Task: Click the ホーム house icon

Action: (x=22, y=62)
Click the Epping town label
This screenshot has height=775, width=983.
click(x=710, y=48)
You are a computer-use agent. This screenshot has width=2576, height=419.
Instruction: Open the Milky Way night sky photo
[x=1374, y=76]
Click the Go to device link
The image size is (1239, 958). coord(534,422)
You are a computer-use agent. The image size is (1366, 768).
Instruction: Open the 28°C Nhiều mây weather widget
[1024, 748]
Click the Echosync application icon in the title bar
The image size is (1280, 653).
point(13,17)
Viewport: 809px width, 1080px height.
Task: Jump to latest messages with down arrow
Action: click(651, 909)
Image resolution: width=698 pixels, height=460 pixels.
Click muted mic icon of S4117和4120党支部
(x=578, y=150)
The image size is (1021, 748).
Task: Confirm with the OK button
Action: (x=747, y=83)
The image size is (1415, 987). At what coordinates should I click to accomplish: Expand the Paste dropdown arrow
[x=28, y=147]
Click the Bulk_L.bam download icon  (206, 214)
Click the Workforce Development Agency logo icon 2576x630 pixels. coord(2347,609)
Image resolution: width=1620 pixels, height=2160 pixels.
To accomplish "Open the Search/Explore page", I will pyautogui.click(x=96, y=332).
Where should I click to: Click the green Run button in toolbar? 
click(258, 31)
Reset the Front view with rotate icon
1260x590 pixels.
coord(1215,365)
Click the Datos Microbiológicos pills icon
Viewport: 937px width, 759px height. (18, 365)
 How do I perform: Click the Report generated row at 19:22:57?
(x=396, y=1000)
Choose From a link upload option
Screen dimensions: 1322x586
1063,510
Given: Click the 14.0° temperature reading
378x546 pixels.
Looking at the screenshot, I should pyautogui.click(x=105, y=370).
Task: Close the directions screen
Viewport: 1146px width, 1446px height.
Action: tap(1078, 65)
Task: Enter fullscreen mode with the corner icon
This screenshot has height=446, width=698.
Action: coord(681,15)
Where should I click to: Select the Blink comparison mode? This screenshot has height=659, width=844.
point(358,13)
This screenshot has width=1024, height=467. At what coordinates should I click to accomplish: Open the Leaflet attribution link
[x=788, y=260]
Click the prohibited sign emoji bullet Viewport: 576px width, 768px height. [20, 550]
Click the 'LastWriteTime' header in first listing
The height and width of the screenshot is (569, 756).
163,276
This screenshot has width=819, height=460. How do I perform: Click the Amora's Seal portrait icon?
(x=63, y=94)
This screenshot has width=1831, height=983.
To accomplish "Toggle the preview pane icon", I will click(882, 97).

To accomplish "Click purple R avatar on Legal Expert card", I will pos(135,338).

-- -- --

AIM OF THE EXERCISE. In the listing above, how many lines include the word "computer"? Answer with the number and nothing more.

EXPECTED OUTPUT. 2